How to be a creative “SUPER POWER”! And 3 Major lessons from celebrated designer Matthew Rhoades



Creative leader Matthew Rhoades‘ celebrated 25-year career as a designer, strategist, and thought leader has taken him all over the world to discover, learn and innovate on what makes great design. A former Global Creative Director at Nike, he is now Master of Strategic Design and Innovation + Professor at DeTao School of Design in Shanghai and founder of the award-winning product design agency, MatteLab. As a seasoned designer and instructor with an M.B.A and dozens of patents to his name, Matthew is uniquely qualified to speak about the relationship between the business and creative sides of design.


Matthew Rhoades


We asked Matthew to look back on his lifelong career. He reflects on the experiences that shaped him and describes some of the important lessons he learned along the way.


Thank you, Matthew, for sharing your story with us!


Design is Art with a Purpose


Art sends you out into unique and unexpected places. Design brings you back to give it purpose and meaning. You have to orbit around an opportunity to find its potential.


Design takes you in new directions. If everybody “zigs” we are going in a circle. I like the idea of zagging it up. I like to zag to challenge people’s expectations.


I’m a bit of a pulverizer. Every industry I’ve been in, I’d like to think I’ve had a significant impact on it—from the third most influential mountain bike of all time to the baseball equipment so well-designed it is used by Olympic sharpshooters, biathlon athletes, and speed skaters.
######
* Given instruction 1
In the Matthew Rhoades profile, what is the name of the product design agency he founded?
* Given instruction 2
Reproduce the Matthew Rhoades profile word for word from "Art sends you" up to and including "find its potential.".

* Given records
######
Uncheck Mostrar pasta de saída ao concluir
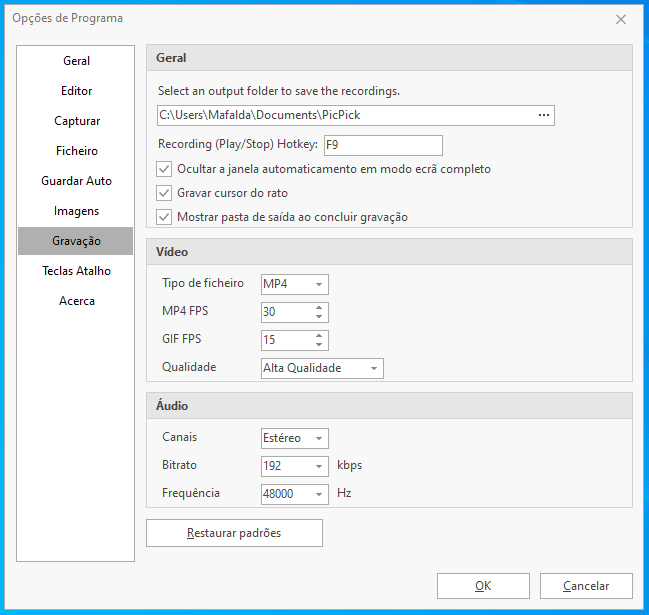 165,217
######
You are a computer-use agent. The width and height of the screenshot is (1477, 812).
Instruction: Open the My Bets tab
######
* Written response 1
MatteLab

* Written response 2
Art sends you out into unique and unexpected places. Design brings you back to give it purpose and meaning. You have to orbit around an opportunity to find its potential.